In lieu of paying city taxes, CPS Energy began to increase the portion of its revenues returned directly to the city's budget. By 1960, the company paid 14 percent of its revenues to the city. Today, that contribution provides more than 25 percent of the city's annual budget. Since 1942, CPS Energy has provided $2.86 billion in revenue to the City of San Antonio.

Helping San Antonio Make Its Mark in the '60s

HemisFair construction

Throughout the 1960s, CPS Energy contributed infrastructure and power to many of San Antonio's most famous attractions. In 1964, we installed lighting and built transmission lines for the newly opened Natural Bridge Caverns. Four years later, we donated $1.2 million in engineering for HemisFair '68 -- the World’s Fair exposition, contributing to the construction of the Tower of the Americas, the Institute for Texan Cultures, and other local landmarks.

Even as we helped reshape San Antonio's skyline, CPS Energy has continued to build a foundation for its own future. The V.H. Braunig power plant opened in 1966, breaking ground in water conservation efforts by using treated wastewater, instead of drinking water from the aquifer, to cool its boilers. At the end of the decade, CPS Energy began filling a manmade Calaveras Lake, which became both a popular fishing and picnic spot and the site of many future power plants.

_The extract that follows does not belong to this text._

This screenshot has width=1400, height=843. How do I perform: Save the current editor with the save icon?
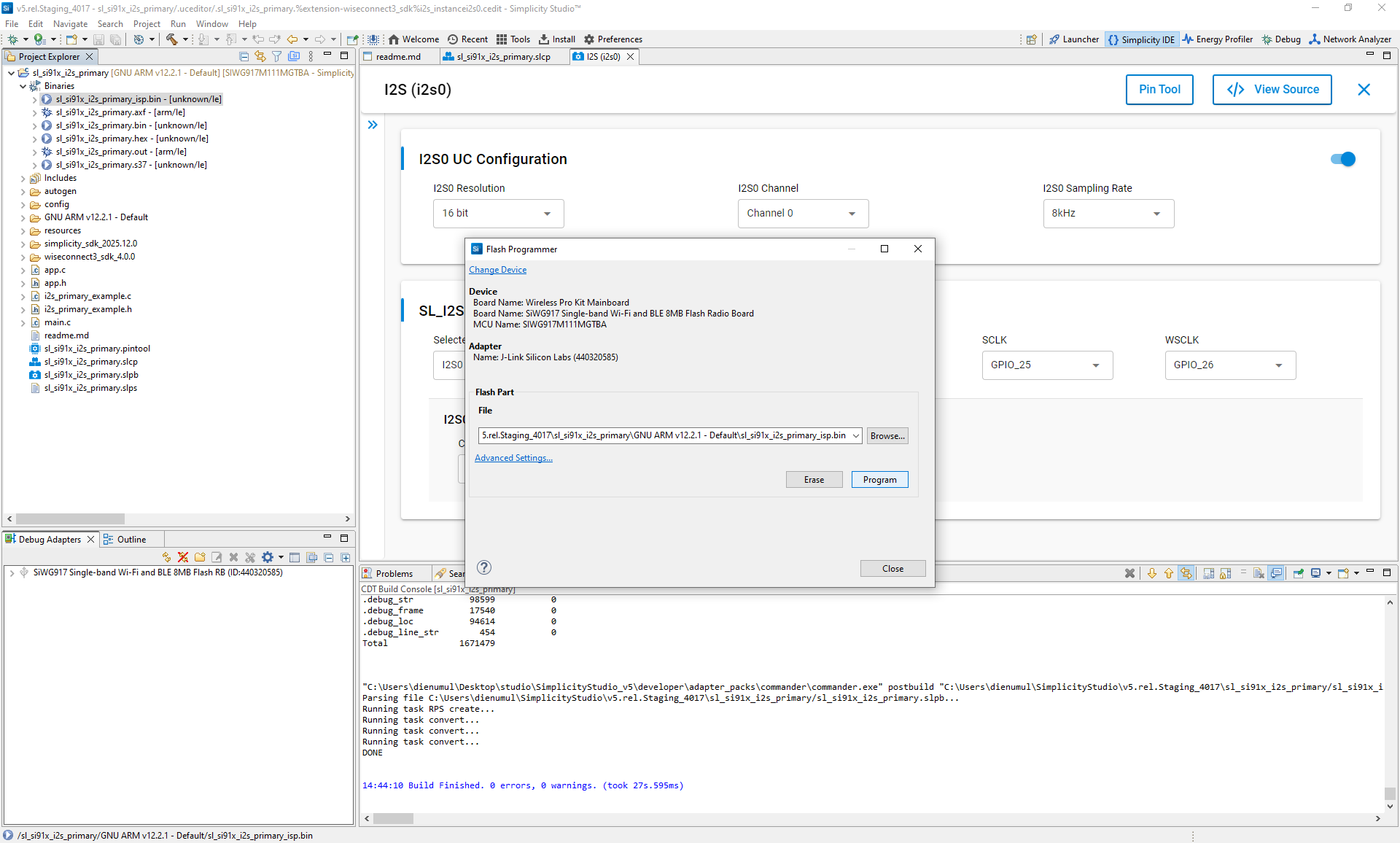click(x=98, y=39)
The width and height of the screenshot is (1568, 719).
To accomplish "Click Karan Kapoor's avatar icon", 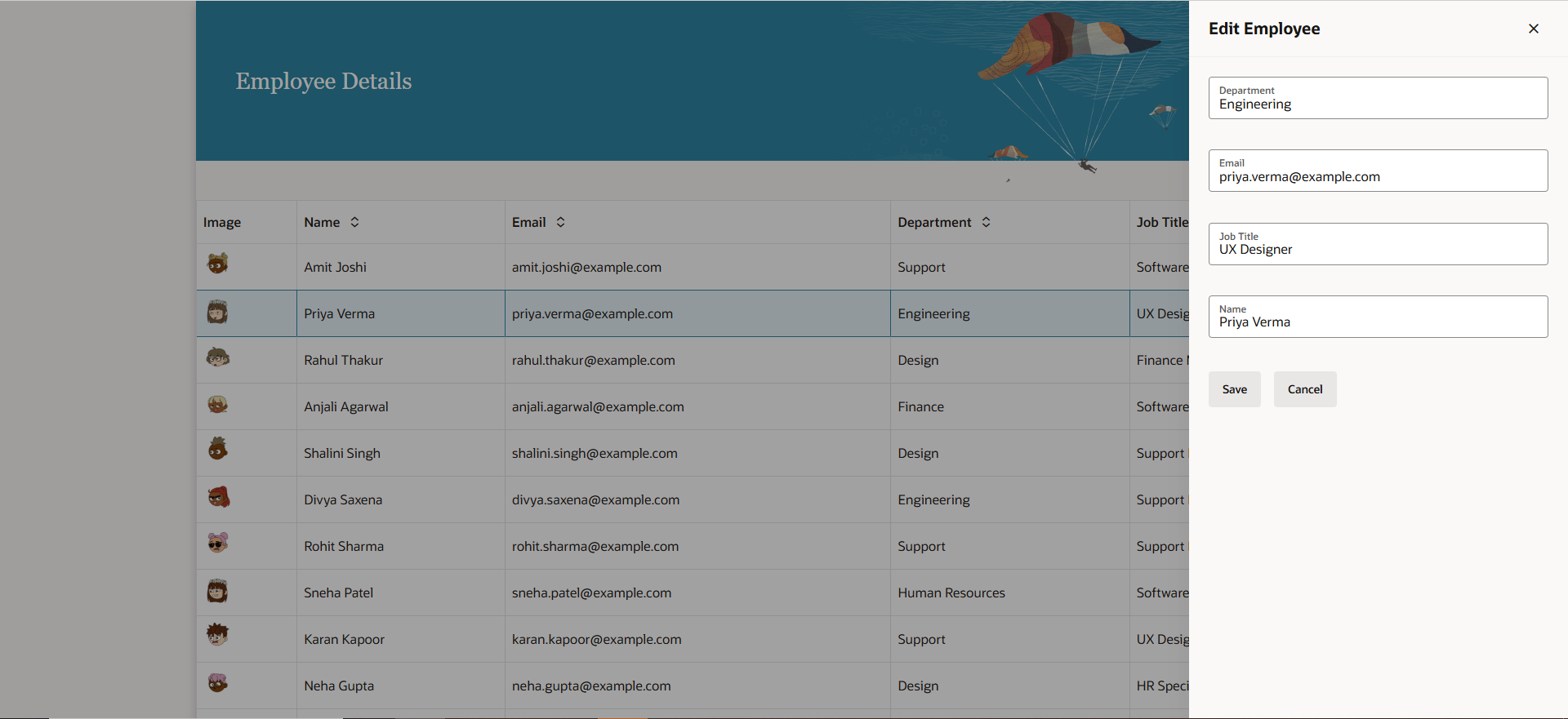I will pos(217,635).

Engineering innovations supported the decade's fast-paced construction. CPS Energy crews began laying gas and electrical lines simultaneously, a process known as "joint trenching," which saved time, money, and wear on equipment. We also entered the computer age in 1966 with our first mainframe computer. Over the next few years, engineers used the computer and its successors to map out the city's growing power system and implement new mathematical models to predict demand.

Perhaps most importantly, we took further steps toward a diversified workforce in the 1960s. Three years before the 1964 passage of the Civil Rights Act, the utility launched a program to find and recruit gifted graduates from colleges with minority enrollment.

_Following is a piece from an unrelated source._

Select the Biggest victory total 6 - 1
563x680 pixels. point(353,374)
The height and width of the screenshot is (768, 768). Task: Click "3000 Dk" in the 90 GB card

Greener and Cleaner at the Turn of the Century

windpower

Throughout the 1990s and into the new millennium, we expanded our dedication to environmentally-friendly practices. In 1990, CPS Energy began adding compressed natural gas-powered vehicles to its motor pool. The J.K. Spruce coal-fired power plant opened in 1992, built with more than $100 million worth of environmental regulation systems. Two years later, we responded to newly-toughened EPA standards by adding Continuous Emissions Monitoring systems to each of its operating plants. An increase in summer ozone action days in 1998 spurred the company to help fight air pollution, offering rebates to customers who traded in their gasoline-powered lawnmowers for eco-friendly electric models.

In 2000, we introduced Windtricity, allowing customers to buy into a clean, wind-generated supply of electricity from wind farms in West Texas. We also opened the super-efficient Arthur Von Rosenberg coal plant that year. However, the San Antonio metropolitan area continued to grow, and in 2005 we began construction of another coal-fired plant -- the J.K. Spruce plant -- which is set to open in 2010. In 2007, we continued our $750 million investment in state-of-the-art emissions controls at new and existing power plants and committed $96 million to energy efficiency programs for commercial and residential customers that not only reduce greenhouse emissions, but decrease energy consumption and save customers money.

As part of our efforts to maintain one of the most affordable and reliable energy supplies in the country, in 2007 we completed a first-of-its-kind transaction that allowed us to acquire natural gas at lower market prices. That year, we also made the decision to study further expansion of our nuclear-generating capabilities at the South Texas Project. And we continued to expand our renewable energy capacity, contracting for more than 700 megawatts of wind-generated electricity, essentially creating a renewable energy power plant.

 

Throughout its history, CPS Energy has demonstrated a commitment to the people we serve. Reliable, affordable and clean energy remain our top priorities as we move into an even brighter future.